第4話 斉藤家の嫡男 斉藤宗次




 「……若」


 声をかけたのは、家臣だった。


 宗次は返事をしなかった。

 ただ、手にした盃を見つめている。


 「お飲みになられませんな」


 「……味がしない」


 家臣は、黙って隣に座った。


 しばらく、言葉がない。


 「父上は」


 宗次が、ぽつりと言った。


 「酒が、好きだった」


 「はい」


 「戦の前でも、飲んでいた」


 「……ええ」


 宗次は、盃を置いた。


 「怖くなかったのだろうか」


 家臣は、すぐに答えなかった。


 「……怖かったと思います」


 宗次は、少し驚いた顔をした。


 「そうか」


 「だから、飲んだのかと」


 宗次は、笑った。


 だが、すぐに消えた。


 「俺は」


 宗次は言った。


 「何もできなかった」


 「若は、まだ――」


 「違う」


 宗次は首を振った。


 「何も、選ばなかった」


 沈黙。


 風が、障子を鳴らす。


 「……父は」


 宗次の声が、わずかに震えた。


 「俺に、何を望んでいた」


 家臣は答えられなかった。


 答えがないからではない。


 どれも、違う気がしたからだ。


 「若」


 家臣は、ゆっくりと言った。


 「悲しみは、今は置いてください」


 宗次は、顔を上げた。


 「置けるものか」


 「……置けませんな」


 家臣は認めた。


 「なら」


 宗次は、盃を握りしめた。


 「このまま抱えていれば、いいのか」


 家臣は、答えた。


 「抱えきれなくなったとき」


 「人は、何かに渡します」


 宗次は、ふっと息を吐いた。


 「……渡すな」


 誰に向けた言葉か、分からない。


 だが――


 その夜、

 宗次は初めて、父の夢を見た。


 何も言わず、

 ただ、座っているだけの夢を。



 「動くなら、今です」


 家臣の声は低く、抑えられていた。


 「朝倉は勝ち戦の後、必ず油断する。
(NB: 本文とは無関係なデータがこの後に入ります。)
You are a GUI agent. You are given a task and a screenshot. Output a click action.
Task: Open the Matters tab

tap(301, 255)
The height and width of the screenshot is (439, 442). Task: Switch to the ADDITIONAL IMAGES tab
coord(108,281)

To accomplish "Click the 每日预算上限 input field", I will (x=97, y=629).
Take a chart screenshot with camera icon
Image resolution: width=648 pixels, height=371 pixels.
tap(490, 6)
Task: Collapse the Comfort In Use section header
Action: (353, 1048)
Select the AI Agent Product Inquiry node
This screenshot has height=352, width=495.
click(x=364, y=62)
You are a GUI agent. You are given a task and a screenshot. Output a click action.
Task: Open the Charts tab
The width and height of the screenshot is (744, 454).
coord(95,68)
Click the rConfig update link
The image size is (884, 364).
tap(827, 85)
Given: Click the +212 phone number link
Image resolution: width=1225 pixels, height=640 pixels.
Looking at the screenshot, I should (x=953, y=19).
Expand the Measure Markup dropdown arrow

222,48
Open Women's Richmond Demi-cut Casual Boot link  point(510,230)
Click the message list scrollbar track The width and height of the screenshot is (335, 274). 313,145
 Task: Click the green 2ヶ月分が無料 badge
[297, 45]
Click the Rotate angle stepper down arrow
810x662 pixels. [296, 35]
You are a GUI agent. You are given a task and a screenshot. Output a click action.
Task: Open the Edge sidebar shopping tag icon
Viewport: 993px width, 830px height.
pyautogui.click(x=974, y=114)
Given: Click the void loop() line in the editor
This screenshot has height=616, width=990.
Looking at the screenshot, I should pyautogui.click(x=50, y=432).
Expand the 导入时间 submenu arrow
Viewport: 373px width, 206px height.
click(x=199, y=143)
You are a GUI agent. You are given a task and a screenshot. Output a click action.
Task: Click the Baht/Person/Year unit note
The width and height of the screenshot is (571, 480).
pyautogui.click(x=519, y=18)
兵を集める前に叩けば――」


 「叩けると思っているのか」


 宗次は遮った。


 「今の斉藤で」


 「思っておりません」


 家臣は即答した。


 「だからこそ、戦ではない」


 宗次が目を細める。


 「戦でなければ、何だ」


 「削るのです」


 「……削る?」


 「兵站。人心。信用。時間をかけて、朝倉の足を止める」


 宗次は鼻で笑った。


 「回りくどい」


 「生き残る策です」


 沈黙。


 宗次は、しばらく床を見つめていた。


 「……父は、時間をかけたか」


 家臣は答えなかった。


 答えられなかった。


 「違う」


 宗次が言った。


 「父は、前に出た」


 「それが敗因です!」


 思わず、声が荒れた。


 家臣は一歩踏み出す。


 「若。怒りは分かる。だが今は――」


 「分かる?」


 宗次が顔を上げた。


 「お前が?」


 言葉が、鋭く突き刺さる。


 「父の首を、誰が拾った」


 「……朝倉です」


 「なら、俺が行く」


 家臣は歯を食いしばった。


 「それでは、斉藤が終わります」


 「もう終わっている」


 宗次は静かに言った。


 「だから、燃やす」


 「若……!」


 宗次は、ふと首を傾げた。


 「……今、聞こえたか」


 「何が、です」


 「笑った」


 家臣は凍りついた。


 「誰が……?」


 宗次は答えない。


 ただ、暗がりを見る。


 「急かすな」


 誰に向けた言葉か、分からない。


 「俺は、逃げない」


 宗次は言った。


 「だが」


 家臣に視線を戻す。


 「策を練るなら、俺の憎しみを使え」


 「……それは」


 「俺は、止まらない」


 宗次は静かに笑った。


 「止められると思うなら、やってみろ」



、、、憎しみは武器になる。

だが、武器は常に、持ち主を選ぶ。